> DOCUMENT EXTRACT:
┄┄┄┄┄┄┄┄┄┄

I'm 20 and am currently working full time as a dealer at an execution only Stock brokerage. I chose full time employment over university as the role offered the chance to study and earn qualifications from the Chartered Institute for Securities and Investment (CISI).
Of course, the end goal is to work as a stock broker in the city. As opposed to the university/degree course, how do my chances fare with the experience I have/will gain?
Mingamells - 26-Jan-17 @ 2:24 PM
Hello, I currently work as a management accountant for an oil services company based in aberdeen. Are there are any opportunities for a trainee stock broker's position. Due to unfavourable market condition within the oil and gas sector, I was thinking of diversifying my skills into other areas useful.
I obtain my bachelors in business and accounting in 2002, then went to work in the financial environment within the public and private sector, then after a few years, I proceeded to post graduate degree in financial management which I obtained in 2005.
Please advice on relevant contacts or course of action.
Alfonso - 16-Jan-16 @ 12:18 AM
I am 51 and want to work from home
trading. Although Having never had any experience
This is my choice of career change.
Which part time course would be suitable
Ed51 - 27-Aug-14 @ 3:33 PM
These days you're not going to get anywhere as a stock broker without a degree, probably economics or business, and unlikely to advance without an MBA. The days of the barrow boys making millions on the markets are long gone as the companies have become more respectable. You'll need to be willing to work very long hours, although the possible rewards if you stay the course will be more than worthwhile - retirement at 40 for those who are very good is quite common.
martin - 3-Jul-12 @ 6:25 AM
Hi, i am 15 years old, and wish to persue a career in business - preferably stockbroking. I am aware that most employers are interested in degrees or other further education qualifications, but i am unsure of where i can go once i have achieved these. Can I simply apply for a job in stockbroking and receive an immediate training course, or do i have to complete an external training course before even thinking about applying for the job.Cheers.

┄┄┄┄┄┄┄┄┄┄

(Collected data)
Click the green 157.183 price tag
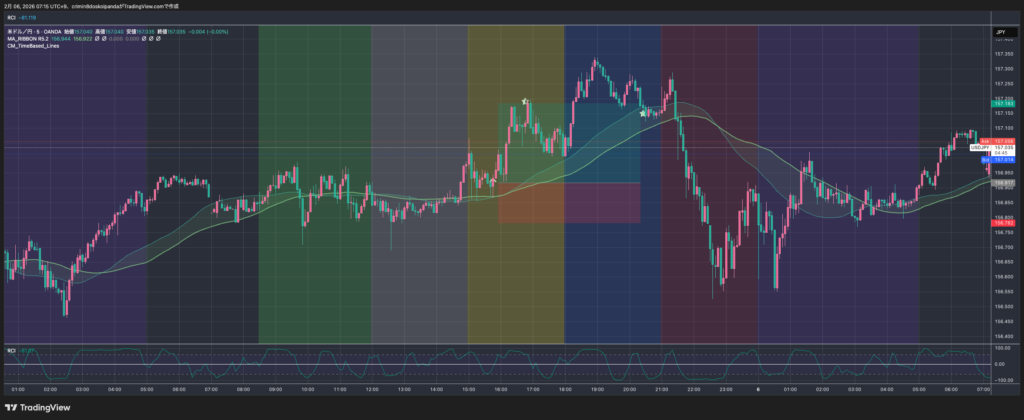The image size is (1024, 420). tap(1004, 103)
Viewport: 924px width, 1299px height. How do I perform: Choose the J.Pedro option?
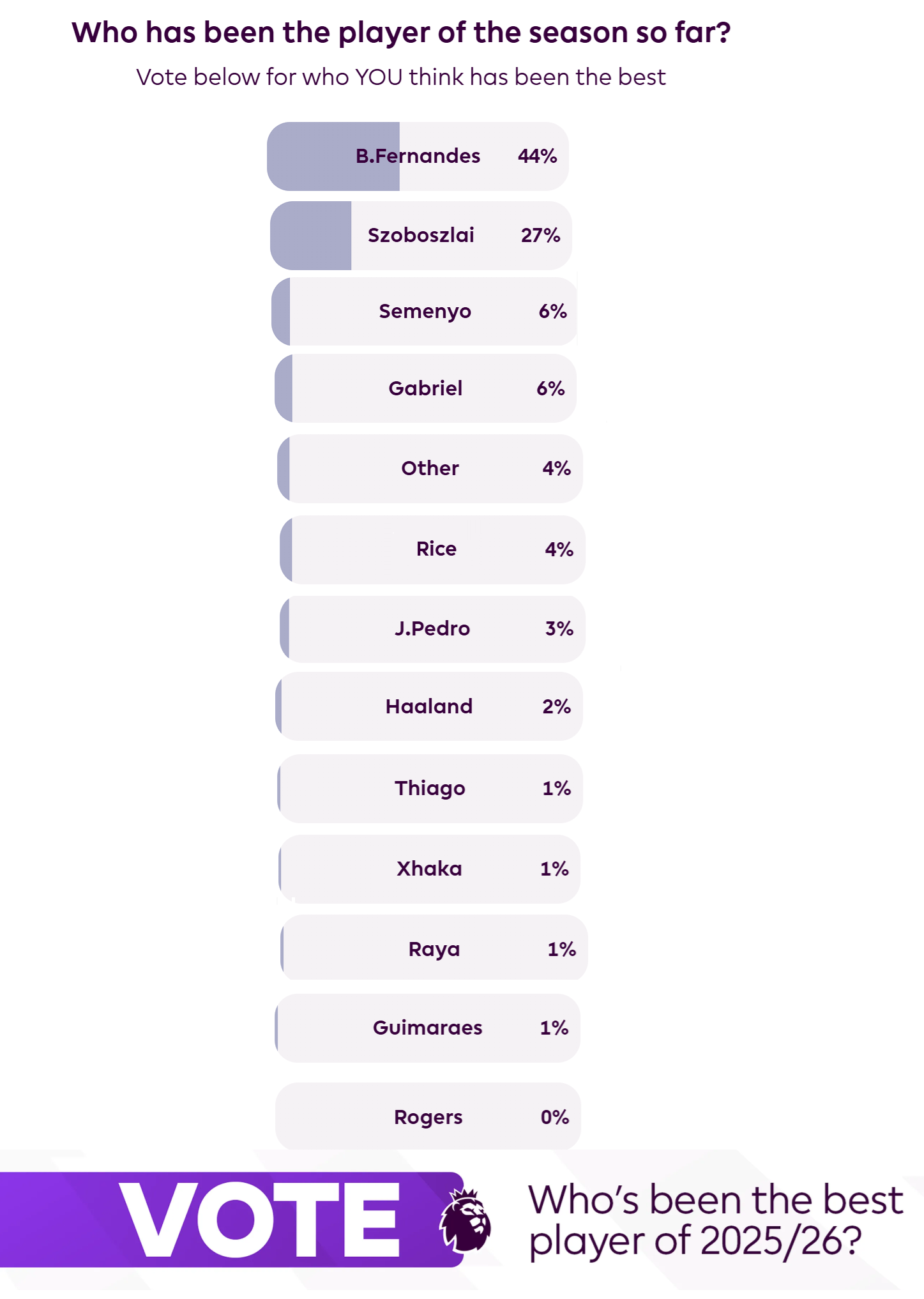(x=432, y=629)
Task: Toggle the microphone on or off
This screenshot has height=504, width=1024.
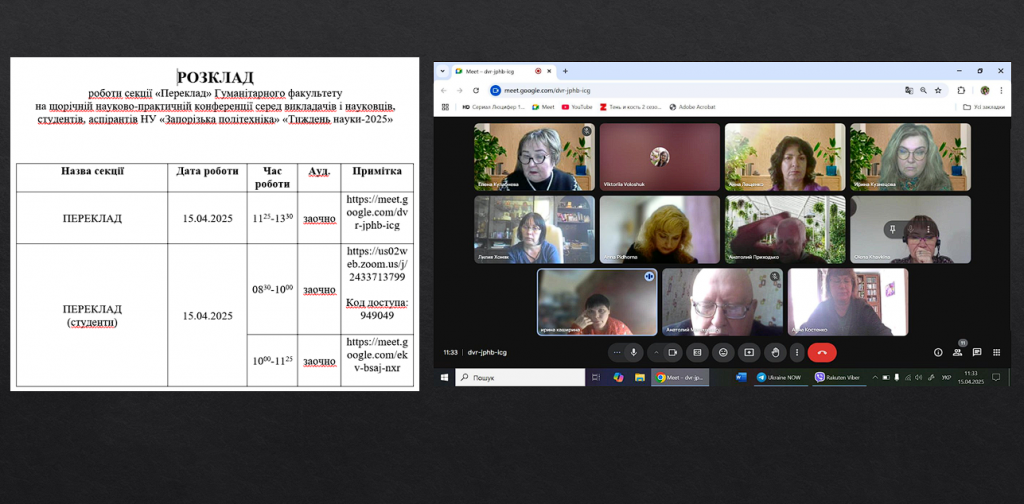Action: tap(633, 352)
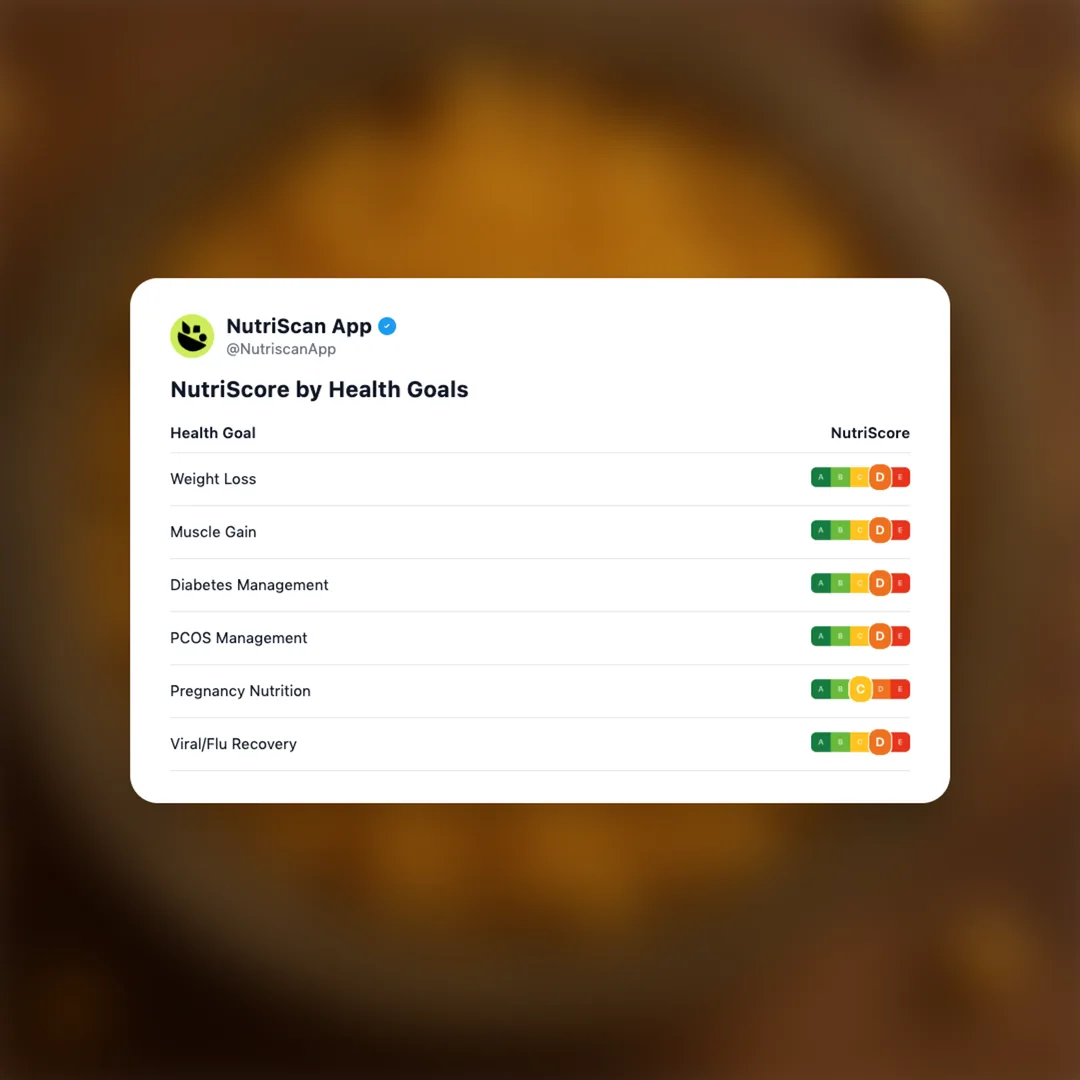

┄┄┄┄┄┄┄┄┄┄

> PROMPT 1: List every username that signs a post in the stockbroking career comments.
> PROMPT 2: Write the next part of the comments about becoming a stockbroker, starting after the final post.

> TASK OUTPUT 1: Mingamells, Alfonso, Ed51, martin

> TASK OUTPUT 2:
MS - 4-Dec-11 @ 3:45 PM
To bmw,acca is looked at as a higher qualification than a degree and rightfully so as you have to work harder for it and do more, therefore I would say you should take that option.I'm an aca myself and can tell you that it commands a lot of respect to have a professional qualification like that. If you think about it, you want to give yourself the best opportunity you can and by attaining a a qualification that much fewer people have, you separate yourself from the rest. People attain degrees so commonly now, even awarded to famous people for being famous, but acca and aca must be earned and be warned that it isn't a walk in the park!
gpetz - 28-Sep-11 @ 2:49 AM
I have a business degree and a Masters. I think that a stock brokers job is a challenge, requiring detailed knowledge and absorbing specific environments to observe influencing comments by government members etc. Would love the opportunity to explore the Broker challenge. If you wish to provide work experience be in touch lol.
Buy & Sell - 21-Jun-11 @ 3:02 AM
Hi I am a first year biomedical sciences student (aged 19) but have always had a passion to work as a stock broker. I was hoping you could advise me what todo after completing my bio med degree (e.g Msc /MBA) to further help my career. Thank you
Habib992 - 4-Apr-11 @ 6:19 PM
I'm doing ACCA at the moment, I am 19, is there any chance for me to join as a trainee stockbroker? After 9 papers i get an Applied Accounting Bsc, and once I've further completed the 5 professional papers along with 3 years experience I'll be a Certified Chartered Accountant. Which route would be easier for me? Applying after 9 papers and getting the degree or completing the whole ACCA qualifications (14 papers).